No. Date Together with Time Main tasks and notes
 1  15.09.1998  S. Avdeyev  0h 30m
Repairing cables in Spektr module
 2  10.11.1998  S. Avdeyev  5h 54m
Mounting tools, deploying Sputnik-41
 3  24.06.2004  M. Fincke  0h 13m
Abort of a planned six-hour spacewalk
 4  30.06.2004  M. Fincke  5h 40m
Installing a new circuit breaker to restore power to one of four gyroscopes that help toorient the complex
 5  03.08.2004  M. Fincke  4h 30m
Replacing several materials exposure experiment packages and a thruster contamination monitor, installing reflectors and communications equipment needed for the docking of a new European Space Agency cargo ship
 6  03.09.2004  M. Fincke  5h 21m
Installing three antennas on the exterior of the Zvezda Service Module; replacing of a pump panel on the Zarya module; installation of guides for spacesuit tethers on Zarya handrails
 7  05.06.2009  M. Barratt  4h 54m
Preparing Pirs for the arrival of a new Russian module called the Mini-Research Module 2, or MRM2
 8  10.06.2009  M. Barratt  0h 12m
Interior spacewalk to the transfer compartment between the Zvezda service module and the Zarya module for setting the stage for the MRM2's launch and automated linkup.
 9  20.08.2012  Y. Malenchenko  5h 51m
The cosmonauts moved a Strela-2 cargo boom from the Pirs docking compartment to the Zarya module.

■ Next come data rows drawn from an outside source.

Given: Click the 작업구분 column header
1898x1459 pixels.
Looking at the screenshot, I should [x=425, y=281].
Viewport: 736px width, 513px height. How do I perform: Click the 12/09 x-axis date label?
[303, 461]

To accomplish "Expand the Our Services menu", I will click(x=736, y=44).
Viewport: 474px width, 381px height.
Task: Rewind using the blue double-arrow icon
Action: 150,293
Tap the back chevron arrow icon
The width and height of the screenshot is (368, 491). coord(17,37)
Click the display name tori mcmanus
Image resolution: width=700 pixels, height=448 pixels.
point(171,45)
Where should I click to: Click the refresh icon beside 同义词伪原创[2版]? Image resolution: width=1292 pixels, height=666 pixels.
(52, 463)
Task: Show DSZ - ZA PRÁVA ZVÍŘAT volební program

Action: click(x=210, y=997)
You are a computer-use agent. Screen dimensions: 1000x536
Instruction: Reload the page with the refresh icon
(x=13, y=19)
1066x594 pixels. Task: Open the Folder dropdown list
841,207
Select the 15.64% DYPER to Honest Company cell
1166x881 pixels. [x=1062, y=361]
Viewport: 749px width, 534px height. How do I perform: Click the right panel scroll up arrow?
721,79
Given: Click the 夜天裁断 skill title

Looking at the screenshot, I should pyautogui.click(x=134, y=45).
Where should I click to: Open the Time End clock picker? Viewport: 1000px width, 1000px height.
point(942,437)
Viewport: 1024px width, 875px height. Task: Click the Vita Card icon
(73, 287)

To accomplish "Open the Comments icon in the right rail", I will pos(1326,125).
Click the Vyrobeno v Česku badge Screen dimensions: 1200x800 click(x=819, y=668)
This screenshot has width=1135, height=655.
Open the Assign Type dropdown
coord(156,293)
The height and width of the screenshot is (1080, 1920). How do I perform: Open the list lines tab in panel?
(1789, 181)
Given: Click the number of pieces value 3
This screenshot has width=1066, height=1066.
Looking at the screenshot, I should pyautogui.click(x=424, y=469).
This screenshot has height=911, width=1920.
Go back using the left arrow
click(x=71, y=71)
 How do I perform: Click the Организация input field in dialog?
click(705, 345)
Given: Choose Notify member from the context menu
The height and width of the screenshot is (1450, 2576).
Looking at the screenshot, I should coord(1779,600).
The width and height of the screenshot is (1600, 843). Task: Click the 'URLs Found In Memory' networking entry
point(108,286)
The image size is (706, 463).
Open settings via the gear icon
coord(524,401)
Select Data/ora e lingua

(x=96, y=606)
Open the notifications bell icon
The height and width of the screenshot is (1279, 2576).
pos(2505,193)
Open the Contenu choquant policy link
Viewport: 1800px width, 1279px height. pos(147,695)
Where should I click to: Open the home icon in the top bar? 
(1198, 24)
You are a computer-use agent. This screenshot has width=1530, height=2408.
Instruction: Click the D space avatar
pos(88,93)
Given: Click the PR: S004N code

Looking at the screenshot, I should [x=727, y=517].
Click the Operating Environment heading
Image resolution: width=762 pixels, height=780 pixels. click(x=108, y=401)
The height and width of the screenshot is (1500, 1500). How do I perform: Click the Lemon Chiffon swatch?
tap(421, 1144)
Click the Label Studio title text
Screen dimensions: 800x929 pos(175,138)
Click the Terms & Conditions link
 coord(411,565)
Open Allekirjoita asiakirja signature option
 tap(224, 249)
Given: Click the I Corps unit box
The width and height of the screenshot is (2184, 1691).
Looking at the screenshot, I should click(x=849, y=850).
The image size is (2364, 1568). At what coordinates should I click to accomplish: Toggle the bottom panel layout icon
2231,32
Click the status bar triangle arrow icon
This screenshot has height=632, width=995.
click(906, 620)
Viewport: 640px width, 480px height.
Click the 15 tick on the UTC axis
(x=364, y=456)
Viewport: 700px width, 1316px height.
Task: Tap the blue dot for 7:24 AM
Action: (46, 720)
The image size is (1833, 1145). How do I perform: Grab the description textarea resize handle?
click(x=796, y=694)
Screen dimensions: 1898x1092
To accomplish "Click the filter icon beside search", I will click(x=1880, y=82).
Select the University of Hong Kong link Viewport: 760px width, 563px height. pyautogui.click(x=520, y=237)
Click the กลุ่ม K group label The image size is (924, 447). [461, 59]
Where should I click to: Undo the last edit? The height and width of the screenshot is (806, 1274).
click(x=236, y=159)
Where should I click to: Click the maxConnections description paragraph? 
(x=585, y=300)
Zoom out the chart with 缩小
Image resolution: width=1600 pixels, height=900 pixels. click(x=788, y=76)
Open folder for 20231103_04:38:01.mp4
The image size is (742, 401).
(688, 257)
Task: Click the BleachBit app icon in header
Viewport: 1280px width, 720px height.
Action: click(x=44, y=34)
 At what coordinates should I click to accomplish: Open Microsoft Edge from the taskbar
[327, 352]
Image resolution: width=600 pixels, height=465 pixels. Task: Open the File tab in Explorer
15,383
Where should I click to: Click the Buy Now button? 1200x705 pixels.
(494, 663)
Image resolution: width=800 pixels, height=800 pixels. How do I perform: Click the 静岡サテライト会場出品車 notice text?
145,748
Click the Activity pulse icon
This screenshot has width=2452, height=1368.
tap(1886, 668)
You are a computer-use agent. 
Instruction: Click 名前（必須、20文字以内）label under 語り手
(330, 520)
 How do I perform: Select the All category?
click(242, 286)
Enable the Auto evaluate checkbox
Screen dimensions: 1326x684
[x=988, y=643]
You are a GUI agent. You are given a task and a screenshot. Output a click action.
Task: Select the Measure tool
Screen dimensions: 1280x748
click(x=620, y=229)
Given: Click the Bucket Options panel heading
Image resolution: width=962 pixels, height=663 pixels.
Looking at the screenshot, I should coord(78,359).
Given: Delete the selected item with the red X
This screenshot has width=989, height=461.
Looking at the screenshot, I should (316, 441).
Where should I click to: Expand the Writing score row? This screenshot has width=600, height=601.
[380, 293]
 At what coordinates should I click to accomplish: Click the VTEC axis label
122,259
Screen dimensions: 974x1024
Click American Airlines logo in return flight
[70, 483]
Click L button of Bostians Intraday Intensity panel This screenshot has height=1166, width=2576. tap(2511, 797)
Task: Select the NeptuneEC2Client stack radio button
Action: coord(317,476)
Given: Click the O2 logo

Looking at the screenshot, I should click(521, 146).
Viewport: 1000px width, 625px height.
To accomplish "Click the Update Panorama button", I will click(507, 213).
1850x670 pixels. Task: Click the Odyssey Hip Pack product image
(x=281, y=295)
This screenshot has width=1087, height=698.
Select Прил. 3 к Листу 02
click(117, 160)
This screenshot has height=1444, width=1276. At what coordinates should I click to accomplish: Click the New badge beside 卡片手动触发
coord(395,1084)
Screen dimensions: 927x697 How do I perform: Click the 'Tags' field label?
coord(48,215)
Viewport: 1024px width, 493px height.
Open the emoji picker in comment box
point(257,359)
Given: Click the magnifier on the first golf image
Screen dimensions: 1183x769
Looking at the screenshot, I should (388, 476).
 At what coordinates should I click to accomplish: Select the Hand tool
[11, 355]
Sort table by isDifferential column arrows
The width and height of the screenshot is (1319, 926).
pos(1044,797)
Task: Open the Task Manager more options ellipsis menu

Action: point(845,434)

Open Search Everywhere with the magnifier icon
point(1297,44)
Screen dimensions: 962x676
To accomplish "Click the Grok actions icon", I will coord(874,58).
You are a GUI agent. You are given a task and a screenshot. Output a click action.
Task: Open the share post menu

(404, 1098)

 10  10.08.2015  M. Korniyenko  5h 34m
Photographic inspection of the station's Russian segment, retrieval of an experiment, window cleaning and surface sampling.

Russia and the U.S. define EVA differently. Russian cosmonauts are said to perform EVA any time they are in vacuum in a space suit. A U.S. astronaut must have at least his head outside his spacecraft before he is said to perform an EVA.
In this table, we apply the Russian definition to Russian EVAs, and the U.S. definition to U.S.EVAs.